WHAT TO WORK ON | Scan the records and identify every line in which the string "agent" occurs, then return those lines.

Stored dataset items |

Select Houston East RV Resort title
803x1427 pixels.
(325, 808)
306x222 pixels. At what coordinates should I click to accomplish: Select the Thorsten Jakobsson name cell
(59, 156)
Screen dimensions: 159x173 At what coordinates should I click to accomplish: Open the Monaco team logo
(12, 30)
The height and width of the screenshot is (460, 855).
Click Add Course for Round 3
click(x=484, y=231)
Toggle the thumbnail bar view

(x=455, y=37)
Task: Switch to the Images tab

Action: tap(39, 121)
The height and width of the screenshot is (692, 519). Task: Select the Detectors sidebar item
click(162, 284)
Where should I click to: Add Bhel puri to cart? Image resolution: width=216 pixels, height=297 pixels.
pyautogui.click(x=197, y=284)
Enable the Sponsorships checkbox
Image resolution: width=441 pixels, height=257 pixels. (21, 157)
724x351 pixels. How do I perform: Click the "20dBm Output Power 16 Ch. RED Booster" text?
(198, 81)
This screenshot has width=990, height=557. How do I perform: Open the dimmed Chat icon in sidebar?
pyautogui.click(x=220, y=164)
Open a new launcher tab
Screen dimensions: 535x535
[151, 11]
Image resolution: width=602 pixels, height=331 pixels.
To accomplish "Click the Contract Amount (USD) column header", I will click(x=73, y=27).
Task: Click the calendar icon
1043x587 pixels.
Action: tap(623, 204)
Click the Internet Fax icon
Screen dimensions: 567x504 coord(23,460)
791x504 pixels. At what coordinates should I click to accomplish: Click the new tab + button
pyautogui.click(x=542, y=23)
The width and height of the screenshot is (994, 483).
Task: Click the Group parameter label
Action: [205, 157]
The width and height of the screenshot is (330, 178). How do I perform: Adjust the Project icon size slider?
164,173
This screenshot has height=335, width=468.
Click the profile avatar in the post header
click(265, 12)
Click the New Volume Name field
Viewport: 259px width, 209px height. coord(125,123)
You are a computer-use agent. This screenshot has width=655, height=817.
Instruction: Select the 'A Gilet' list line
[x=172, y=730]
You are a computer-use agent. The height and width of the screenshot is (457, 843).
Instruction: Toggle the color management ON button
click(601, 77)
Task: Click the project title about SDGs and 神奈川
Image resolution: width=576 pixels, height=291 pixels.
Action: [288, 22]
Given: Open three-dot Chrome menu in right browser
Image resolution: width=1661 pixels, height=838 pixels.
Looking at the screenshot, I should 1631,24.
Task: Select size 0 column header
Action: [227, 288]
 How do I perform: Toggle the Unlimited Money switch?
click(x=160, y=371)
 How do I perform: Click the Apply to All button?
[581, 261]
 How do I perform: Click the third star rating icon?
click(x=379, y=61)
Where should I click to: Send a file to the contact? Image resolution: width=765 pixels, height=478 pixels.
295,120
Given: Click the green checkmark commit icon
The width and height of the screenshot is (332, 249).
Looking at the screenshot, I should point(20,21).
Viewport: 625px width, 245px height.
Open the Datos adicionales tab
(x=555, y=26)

RESPONSE TO THE EXERCISE |
You are a computer-use agent. This screenshot has width=655, height=817.
You are a computer-use agent. The height and width of the screenshot is (457, 843).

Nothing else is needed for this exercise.